As tax time looms, Nunavut leaders and advocates call on feds to forgive CERB debt
Confusion reigns over how repayment schemes will work for those who can’t afford it
Emergency federal funding intended to relieve financial strain caused by the COVID-19 pandemic threatens to haunt its recipients, even as the international health emergency rages on.
Whether through clawbacks or taxes, everybody who received the Canada Emergency Response Benefit, commonly known as CERB, will have to pay some of it back.
Some are saying this fact will end up harming Nunavummiut who are in most need of help.
Vicki Aitaok is an educator in Cambridge Bay who prepares income tax returns on a volunteer basis for people across the territory who can’t afford to pay someone to do it.
She doesn’t know how many of her clients took the CERB but she worries those who did will soon get a rude awakening because the federal government did not deduct income tax from it before issuing payments.
“The people who are getting [CERB] are low-income and are part-time wage earners,” she said.
“Many of these people have lower education levels and they’re not familiar with how taxes work.
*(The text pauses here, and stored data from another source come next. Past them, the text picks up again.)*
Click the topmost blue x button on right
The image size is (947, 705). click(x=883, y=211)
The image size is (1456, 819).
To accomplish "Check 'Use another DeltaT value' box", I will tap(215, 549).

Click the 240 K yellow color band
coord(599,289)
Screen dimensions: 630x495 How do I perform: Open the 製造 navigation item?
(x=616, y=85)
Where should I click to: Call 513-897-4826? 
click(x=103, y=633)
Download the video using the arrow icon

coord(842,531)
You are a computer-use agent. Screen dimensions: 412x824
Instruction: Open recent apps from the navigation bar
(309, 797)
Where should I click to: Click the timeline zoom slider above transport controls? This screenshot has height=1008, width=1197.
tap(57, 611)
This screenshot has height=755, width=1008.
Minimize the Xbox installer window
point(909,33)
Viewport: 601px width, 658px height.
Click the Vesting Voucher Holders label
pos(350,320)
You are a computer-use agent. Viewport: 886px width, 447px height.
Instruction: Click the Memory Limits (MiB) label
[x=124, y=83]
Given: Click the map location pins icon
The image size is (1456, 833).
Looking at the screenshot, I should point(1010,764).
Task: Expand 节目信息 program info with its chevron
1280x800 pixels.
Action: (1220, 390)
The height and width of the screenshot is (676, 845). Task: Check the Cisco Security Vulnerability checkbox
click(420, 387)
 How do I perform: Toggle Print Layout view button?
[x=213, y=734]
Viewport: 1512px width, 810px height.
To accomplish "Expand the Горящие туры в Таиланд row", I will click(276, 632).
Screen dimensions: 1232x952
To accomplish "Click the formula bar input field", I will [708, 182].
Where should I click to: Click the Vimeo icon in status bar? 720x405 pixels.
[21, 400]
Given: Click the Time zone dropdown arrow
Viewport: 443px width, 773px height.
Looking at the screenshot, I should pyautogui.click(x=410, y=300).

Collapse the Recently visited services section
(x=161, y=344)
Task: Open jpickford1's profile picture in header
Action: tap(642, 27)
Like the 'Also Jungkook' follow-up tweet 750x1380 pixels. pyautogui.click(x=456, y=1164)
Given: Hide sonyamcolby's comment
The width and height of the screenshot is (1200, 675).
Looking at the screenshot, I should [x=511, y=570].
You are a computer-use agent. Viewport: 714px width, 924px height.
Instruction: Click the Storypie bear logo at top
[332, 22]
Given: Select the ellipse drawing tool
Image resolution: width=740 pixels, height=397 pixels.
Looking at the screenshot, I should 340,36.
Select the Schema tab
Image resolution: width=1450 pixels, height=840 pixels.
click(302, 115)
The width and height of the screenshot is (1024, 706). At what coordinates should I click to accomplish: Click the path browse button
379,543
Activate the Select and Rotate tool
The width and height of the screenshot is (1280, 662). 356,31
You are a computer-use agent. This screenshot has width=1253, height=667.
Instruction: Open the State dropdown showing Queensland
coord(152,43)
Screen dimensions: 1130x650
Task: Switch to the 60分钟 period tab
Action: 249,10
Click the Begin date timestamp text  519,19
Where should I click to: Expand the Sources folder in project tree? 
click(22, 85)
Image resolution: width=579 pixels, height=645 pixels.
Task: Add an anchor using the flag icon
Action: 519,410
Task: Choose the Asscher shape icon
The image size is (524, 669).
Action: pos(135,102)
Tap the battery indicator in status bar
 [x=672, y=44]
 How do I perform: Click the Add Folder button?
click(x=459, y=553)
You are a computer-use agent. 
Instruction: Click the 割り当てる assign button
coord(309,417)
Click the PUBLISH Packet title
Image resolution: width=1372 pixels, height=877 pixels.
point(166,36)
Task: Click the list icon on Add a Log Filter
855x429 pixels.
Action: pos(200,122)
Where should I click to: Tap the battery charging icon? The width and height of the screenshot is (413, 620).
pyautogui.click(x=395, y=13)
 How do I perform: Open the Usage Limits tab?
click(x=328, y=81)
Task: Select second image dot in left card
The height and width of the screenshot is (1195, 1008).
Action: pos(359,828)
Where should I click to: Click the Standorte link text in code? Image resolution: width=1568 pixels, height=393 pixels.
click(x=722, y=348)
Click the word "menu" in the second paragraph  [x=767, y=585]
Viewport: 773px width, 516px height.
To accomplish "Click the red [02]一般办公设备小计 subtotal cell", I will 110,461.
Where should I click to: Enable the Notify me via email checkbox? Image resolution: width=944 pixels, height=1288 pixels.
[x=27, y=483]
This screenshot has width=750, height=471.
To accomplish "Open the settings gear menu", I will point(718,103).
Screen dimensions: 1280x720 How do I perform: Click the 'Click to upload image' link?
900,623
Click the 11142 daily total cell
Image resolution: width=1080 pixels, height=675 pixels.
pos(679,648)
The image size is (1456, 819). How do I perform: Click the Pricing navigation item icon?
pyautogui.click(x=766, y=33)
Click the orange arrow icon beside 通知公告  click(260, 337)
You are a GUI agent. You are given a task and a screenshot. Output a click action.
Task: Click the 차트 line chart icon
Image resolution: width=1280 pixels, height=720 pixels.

So they don’t know that there’s going to be a problem, until the problem arises.”
Aitaok estimates she files taxes on behalf of close to 200 people per year, with the help of a small team she has trained.
She acknowledges the government warned people to set aside part of their CERB but still thinks it was a “big mistake” not to just tax it at the source.
She pointed out that normally federal benefits, including the ones rolled out this year alongside CERB, are taxed beforehand.
Aitaok is calling on federal leaders to forgive repayments.
“I really don’t believe that they should be making the people suffer for their error,” she said.
Potential to get “hammered” with repayment requirements
John Main, the MLA for Arviat North—Whale Cove, shares a similar concern.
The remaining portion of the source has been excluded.